Hi all, anyways I have been in the market for a new driver and have a few in mind but I wanted your opinions on which one would be best suited for me. I am 15 years old and just starting to get serious about golf after a few years of playing so I don't really want to spend that much money on a driver (Looking for under $170 preferably). So the drivers that I am thinking about are the Taylormade R580XD , Adams Redline RPM, or a Great Big Bertha II, so I was wondering which one you guys thought was the best value for that price range or if there are any other club suggestions I would gladly hear them. Thanks.


----------



## Police (Oct 26, 2006)

id say the taylormade driver much more forgiving


----------



## Butz (Nov 17, 2006)

Hey,

I'm a beginner and my Golf Pro is the Best Senior Golf Pro in my country nowadays. His son, Juvic Pagunsan, is currently the Best Filipino Golf Player who was recently awarded the Rookie of the Year by US PGA.

Well, so far, I have seen my Golf Pro hit a lot of golf driver, named it: from Callaway, Taylor R5 to R7 and many other.

And so far, I have seen my Golf Pro got surprised at how Nike SQ and Cleveland Compo 460 flew his balls farther by 30yards.

Therefore, I think the Best Driver right now is Nike SQ or Cleveland Compo 460.


----------



## Police (Oct 26, 2006)

yes the Nike SQ is a good driver but may be a little bit put off by the large head on it.


----------



## demetri (Oct 17, 2006)

King Cobra 400SZ is a fantastic club, hugely forgiving and makes a great sound. The louder it pings the further it goes!!


----------



## fitz-uk (Apr 28, 2006)

Police said:


> yes the Nike SQ is a good driver but may be a little bit put off by the large head on it.

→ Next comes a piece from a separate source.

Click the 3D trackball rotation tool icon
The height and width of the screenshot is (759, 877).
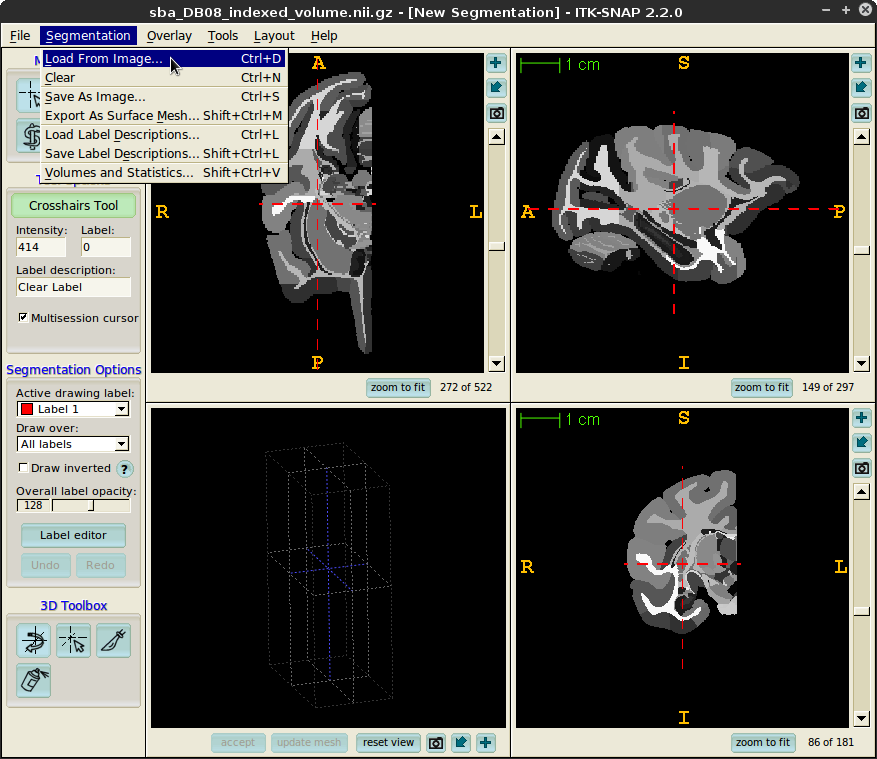coord(33,640)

Its not that bad really, a close friend has one, he can boom that a mile.


----------



## srothfuss (Nov 17, 2006)

I bought the SQ for my wife maybe 3 months ago. It is a great looking driver but the head is about 20% larger than my FT-3 driver. My only complaint is the Head Cover could pass as a signal flare if you were stranded in the dark. I tried hitting it a few different times, it goes pretty decent for a womens flex club and my poor excuse for a swing.


----------